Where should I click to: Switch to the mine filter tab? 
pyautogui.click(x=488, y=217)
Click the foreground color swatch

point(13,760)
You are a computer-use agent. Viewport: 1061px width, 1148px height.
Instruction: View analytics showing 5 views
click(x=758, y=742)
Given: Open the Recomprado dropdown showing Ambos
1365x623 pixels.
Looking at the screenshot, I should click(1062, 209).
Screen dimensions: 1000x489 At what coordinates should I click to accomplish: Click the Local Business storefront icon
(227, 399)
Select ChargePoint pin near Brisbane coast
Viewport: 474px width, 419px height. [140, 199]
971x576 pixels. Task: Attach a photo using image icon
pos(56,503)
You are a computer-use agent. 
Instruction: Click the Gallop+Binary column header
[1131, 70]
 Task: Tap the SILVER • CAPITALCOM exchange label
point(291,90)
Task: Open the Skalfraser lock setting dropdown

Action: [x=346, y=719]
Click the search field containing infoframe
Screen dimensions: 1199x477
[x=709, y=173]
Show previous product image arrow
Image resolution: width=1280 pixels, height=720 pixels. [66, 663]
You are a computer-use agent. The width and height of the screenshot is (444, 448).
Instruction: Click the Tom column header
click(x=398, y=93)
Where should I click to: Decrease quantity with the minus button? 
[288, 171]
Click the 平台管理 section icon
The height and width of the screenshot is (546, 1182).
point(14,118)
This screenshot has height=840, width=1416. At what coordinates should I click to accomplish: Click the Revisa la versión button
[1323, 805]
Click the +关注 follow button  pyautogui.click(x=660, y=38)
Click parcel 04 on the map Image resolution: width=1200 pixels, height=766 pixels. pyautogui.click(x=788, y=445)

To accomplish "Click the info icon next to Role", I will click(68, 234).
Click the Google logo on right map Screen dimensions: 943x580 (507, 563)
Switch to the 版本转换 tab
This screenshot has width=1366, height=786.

WORK INSTRUCTIONS: Every record must be returned exactly.

ANSWER AREA:
Where should I click to: Switch to the mine filter tab? 
pyautogui.click(x=488, y=217)
Click the foreground color swatch

point(13,760)
You are a computer-use agent. Viewport: 1061px width, 1148px height.
Instruction: View analytics showing 5 views
click(x=758, y=742)
Given: Open the Recomprado dropdown showing Ambos
1365x623 pixels.
Looking at the screenshot, I should click(1062, 209).
Screen dimensions: 1000x489 At what coordinates should I click to accomplish: Click the Local Business storefront icon
(227, 399)
Select ChargePoint pin near Brisbane coast
Viewport: 474px width, 419px height. [140, 199]
971x576 pixels. Task: Attach a photo using image icon
pos(56,503)
You are a computer-use agent. 
Instruction: Click the Gallop+Binary column header
[1131, 70]
 Task: Tap the SILVER • CAPITALCOM exchange label
point(291,90)
Task: Open the Skalfraser lock setting dropdown

Action: [x=346, y=719]
Click the search field containing infoframe
Screen dimensions: 1199x477
[x=709, y=173]
Show previous product image arrow
Image resolution: width=1280 pixels, height=720 pixels. [66, 663]
You are a computer-use agent. The width and height of the screenshot is (444, 448).
Instruction: Click the Tom column header
click(x=398, y=93)
Where should I click to: Decrease quantity with the minus button? 
[288, 171]
Click the 平台管理 section icon
The height and width of the screenshot is (546, 1182).
point(14,118)
This screenshot has height=840, width=1416. At what coordinates should I click to accomplish: Click the Revisa la versión button
[1323, 805]
Click the +关注 follow button  pyautogui.click(x=660, y=38)
Click parcel 04 on the map Image resolution: width=1200 pixels, height=766 pixels. pyautogui.click(x=788, y=445)

To accomplish "Click the info icon next to Role", I will click(68, 234).
Click the Google logo on right map Screen dimensions: 943x580 (507, 563)
Switch to the 版本转换 tab
This screenshot has width=1366, height=786.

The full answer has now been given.